03 outubro 2010

Chegou a hora de mudar e a vida escolhe seus próprios rumos, mesmo que depois de socos e murros. Já fui odiado, já fui bem visto, hoje em dia eu só existo. Alguns olham e se detem, outros nada vêem. Depois de tudo, ainda respiro. O gosto amargo do sangue coagulado ainda está na minha garganta, resquícios das pancadas da vida e de toda aquela demanda. Eu não confio em ninguém. Sinto alguém seguindo meus passos, no interesse segue meus compassos e eu só espero, diminuo a velocidade, espero que chegue e me pare!
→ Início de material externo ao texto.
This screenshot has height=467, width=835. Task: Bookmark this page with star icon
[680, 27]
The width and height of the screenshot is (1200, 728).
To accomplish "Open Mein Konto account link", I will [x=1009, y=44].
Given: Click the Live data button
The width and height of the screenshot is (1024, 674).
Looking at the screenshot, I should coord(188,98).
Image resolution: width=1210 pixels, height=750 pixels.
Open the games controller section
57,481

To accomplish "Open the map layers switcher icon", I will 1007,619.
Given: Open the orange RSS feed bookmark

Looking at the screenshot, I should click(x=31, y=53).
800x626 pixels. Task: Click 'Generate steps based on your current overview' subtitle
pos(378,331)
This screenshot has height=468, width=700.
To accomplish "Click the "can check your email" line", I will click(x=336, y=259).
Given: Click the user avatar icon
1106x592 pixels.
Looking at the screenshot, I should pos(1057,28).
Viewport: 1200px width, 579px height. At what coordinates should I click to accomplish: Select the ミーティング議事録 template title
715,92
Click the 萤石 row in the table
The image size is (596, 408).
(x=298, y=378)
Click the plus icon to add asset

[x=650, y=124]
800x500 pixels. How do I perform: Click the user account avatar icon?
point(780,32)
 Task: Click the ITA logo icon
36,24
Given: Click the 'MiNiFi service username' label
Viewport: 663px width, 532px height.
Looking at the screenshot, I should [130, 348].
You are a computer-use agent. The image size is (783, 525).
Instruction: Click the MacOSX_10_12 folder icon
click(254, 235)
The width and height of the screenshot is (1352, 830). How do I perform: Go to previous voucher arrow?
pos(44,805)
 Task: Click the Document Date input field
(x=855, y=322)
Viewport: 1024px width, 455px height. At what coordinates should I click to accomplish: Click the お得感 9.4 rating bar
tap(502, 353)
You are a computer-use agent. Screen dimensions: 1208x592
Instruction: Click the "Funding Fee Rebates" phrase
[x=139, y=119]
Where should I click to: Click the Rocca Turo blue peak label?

Me compare, mas não me subestime, por mais que eu lhe estime, eu posso acabar com a sua vida, seja ela fria ou fodida. Não me interessa, pelo menos não mais. Deixei essa merda toda pra trás, pra mim tanto faz. Eu venho forjado como um metal antigo, duro e afiado. Pronto ou não, vou querer saber se tudo foi ou não em vão. Venho correndo, insistente, sou o cavalo do cão. Posso ser o seu inferno mais profundo ou seu paraíso perdido, mas jamais serei esquecido. Eu que já desci ao inferno, de lá fui banido. Sou o coringa, o entendido. Não se engane com meu silêncio, posso apenas estar escondido, observando, esperando. E quando for a hora certa despertará o redemoinho, em uma viela escura ainda cruzo o seu caminho.